The result is a beautifully crafted film about one man's struggle to find purpose after living in darkness. We follow Blue for most of the movie, as he grapples with how to put his life together after the war, but once his son enters the narrative, the story becomes about the two of them. The perspective shifts between Blue and Billy Moon, especially when Winnie becomes more of a factor, and the film is at its best when we see how his parents, Winnie and fame has affected the younger Milne. However, Goodbye Christopher Robin falters in its third act, when it fails to pass the narrative perspective to a teenage Billy Moon (Alex Lawther), who rejects both his father and Winnie.

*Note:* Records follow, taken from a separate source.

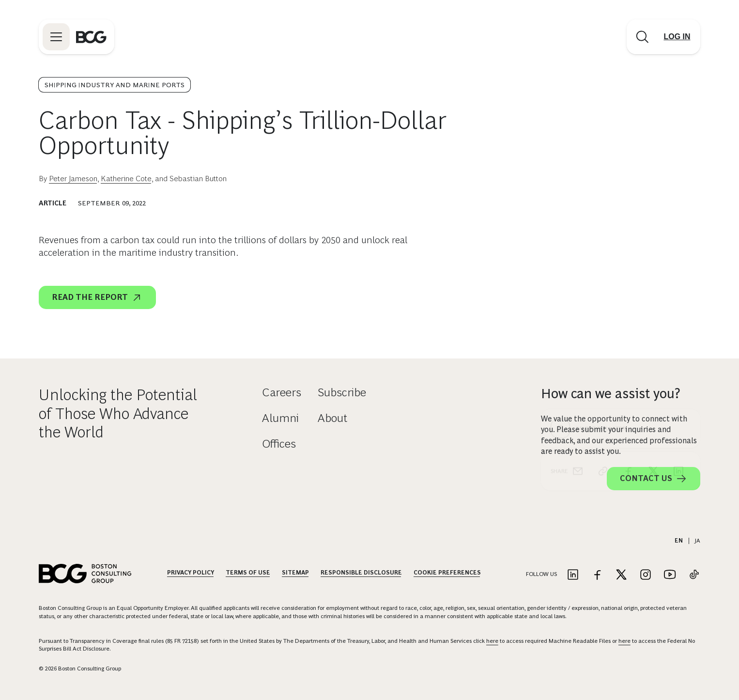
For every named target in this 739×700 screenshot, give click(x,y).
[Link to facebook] (597, 575)
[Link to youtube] (670, 575)
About (332, 418)
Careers (281, 392)
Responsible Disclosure (361, 573)
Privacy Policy (190, 573)
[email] (578, 296)
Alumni (280, 418)
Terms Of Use (248, 573)
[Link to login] (677, 37)
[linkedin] (678, 296)
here (492, 641)
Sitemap (295, 573)
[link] (603, 296)
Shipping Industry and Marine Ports (114, 85)
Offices (279, 443)
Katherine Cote (126, 178)
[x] (653, 296)
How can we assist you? (611, 393)
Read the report (97, 297)
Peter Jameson (73, 178)
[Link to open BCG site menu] (56, 37)
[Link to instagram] (646, 575)
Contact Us (653, 479)
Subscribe (342, 392)
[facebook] (628, 296)
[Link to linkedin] (573, 575)
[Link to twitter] (621, 575)
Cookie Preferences (447, 573)
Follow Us (541, 574)
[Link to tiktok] (694, 575)
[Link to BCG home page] (91, 37)
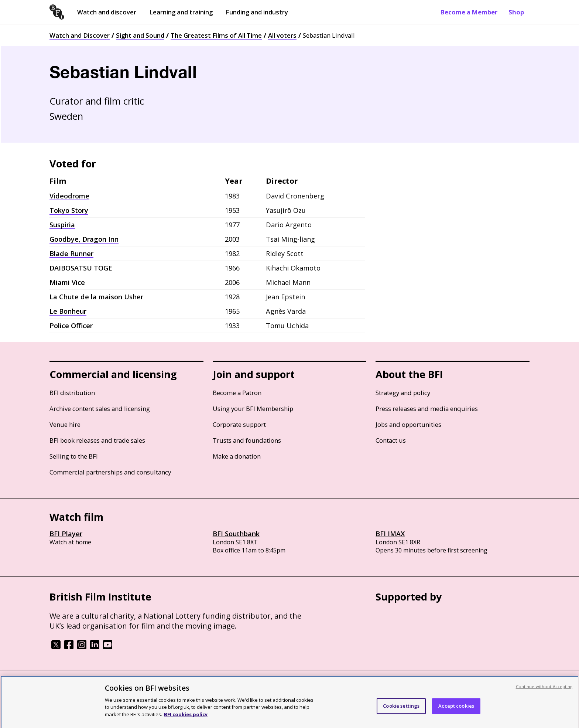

Research into Christopher Robin's real life shows he had a difficult journey growing up, especially when the world seemed to have invaded his childhood. In this respect, director Simon Curtis and screenwriters Frank Cottrell Boyce and Simon Vaughan could have perhaps adjusted the story's pacing or even added some scenes to the movie’s third act to include Christopher Robin’s perspective. As it stands, things end rather abruptly. Yet, despite these hiccups, the overall film is rather good, and proves to be a fascinating story for Winnie-the-Pooh fans everywhere.

Goodbye Christopher Robin releases October 13th, 2017 from Fox Searchlight Pictures. The film has an MPAA rating of PG for thematic elements, some bullying, war images and brief language. Its runtime is 1 hr. 47 min.